Analysts say recent photos taken from space show new buildings and other signs of work at North Korea’s nuclear testing facility in what they call a worrying sign that the country could be planning to resume testing atomic bombs after having claimed to have destroyed the site in 2018.
The images, taken Friday by the commercial satellite firm Maxar, and the analysis by the James Martin Center for Nonproliferation Studies at Middlebury Institute of International Studies, show early signs of activity at the nuclear test site at Punggye-ri, said Jeffrey Lewis of the Martin Center, who led the examination.
Lewis called the activities “very preliminary."
The changes, including what analysts believe is the construction of a new building, are the first signs of work at the site since North Korea theatrically showed its tunnels being blown up on video in May 2018.
North Korea invited a small number of journalists to witness the dismantling of the test site.

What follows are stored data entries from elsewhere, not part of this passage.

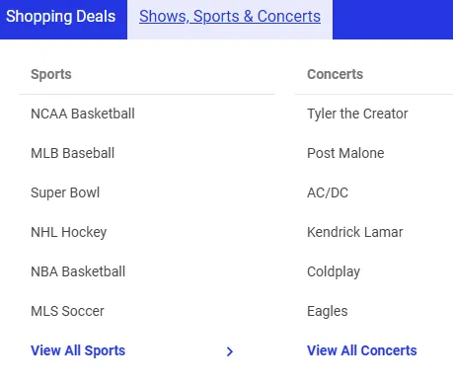Click the View All Sports link
453x383 pixels.
pyautogui.click(x=78, y=350)
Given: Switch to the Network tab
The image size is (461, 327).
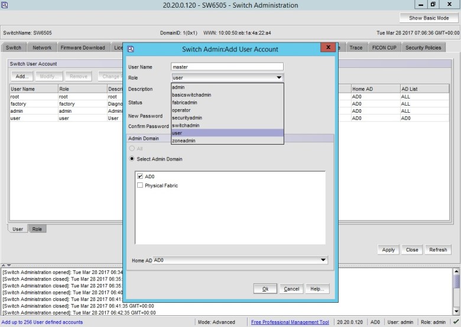Looking at the screenshot, I should pos(42,48).
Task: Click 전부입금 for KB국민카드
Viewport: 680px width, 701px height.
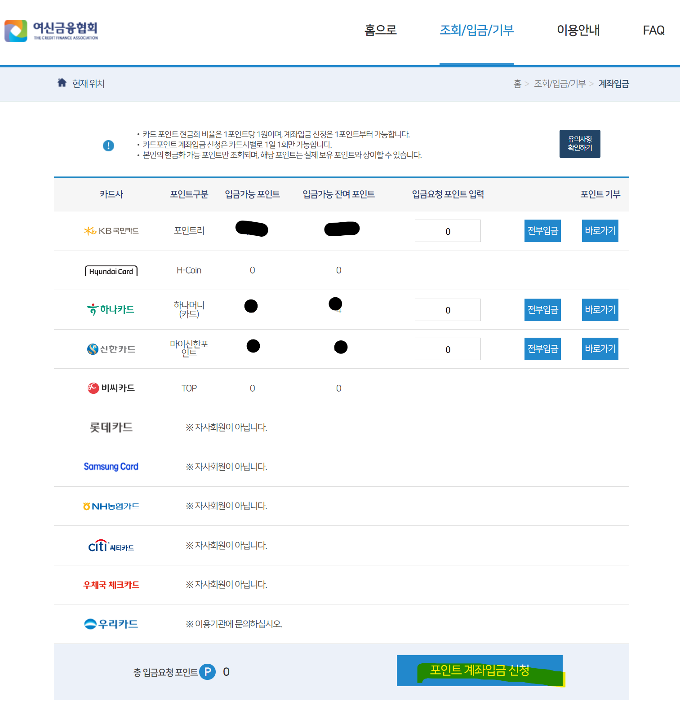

The journalists viewed a series of explosions that sealed the tunnel entrances and destroyed some buildings.
The exhibition — the extent of the destruction was not clear to experts — came a month after North Korean leader Kim Jong Un announced an end to nuclear explosives testing and tests of intermediate-range and intercontinental ballistic missiles. It was part of a diplomatic initiative between Kim and the Trump administration that later fell apart.
A pair of face-to-face summits between Kim and President Donald Trump failed to yield a deal, and even while the discussions proceeded, North Korea never stopped working to improve its nuclear and missile program, intelligence officials have said. Over the past year North Korea has conducted a series of short-range missile tests, including one on Friday, the same day the satellite photos were taken.
In January, North Korea announced it would “make an overall reconsideration of the confidence-building measures that we have taken on our own initiative and on a prior basis [and] promptly examine the issue of restarting all temporarily-suspended activities.”
Lewis said, “We have been monitoring the Punggye-ri nuclear test site closely for signs that North Korea was beginning to repair the site.”
“In the image, we see very early signs of activity at the new site, including construction of a new building, repair of another building and what is possibly some lumber and sawdust,” he said. “North Korea uses a substantial amount of wood at the site both for buildings and shoring up tunnels. These changes occurred only in the past few days.”
Lewis, who has been tracking the North Korean nuclear program for years, said that “one aspect of having so many commercial satellites in orbit is that we often catch construction activities in their very early stages, when it is difficult to conclude what precisely is being built or why.”
“However, this is the first activity we have seen at the site since North Korea dismantled it in May 2018.”
The construction and repair work may indicate that North Korea has made a decision about the status of the test site, Lewis said, and one possibility is that it plans to bring the site back to a state of readiness to resume nuclear explosives testing.
That having been said, the test site is many months, if not years, from being ready for North Korea to conduct nuclear explosions there, Lewis said.
The timetable to resume explosives testing at the site would depend on the extent of the damage to the tunnels themselves, which is not publicly known. It is also possible North Korea will resume nuclear testing at another location or not at all.
North Korean nuclear and ballistic missile tests violate U.N. resolutions and help the country perfect a nuclear arsenal that intelligence officials fear could hit the continental U.S.
A CIA spokesperson said the agency was unable to comment.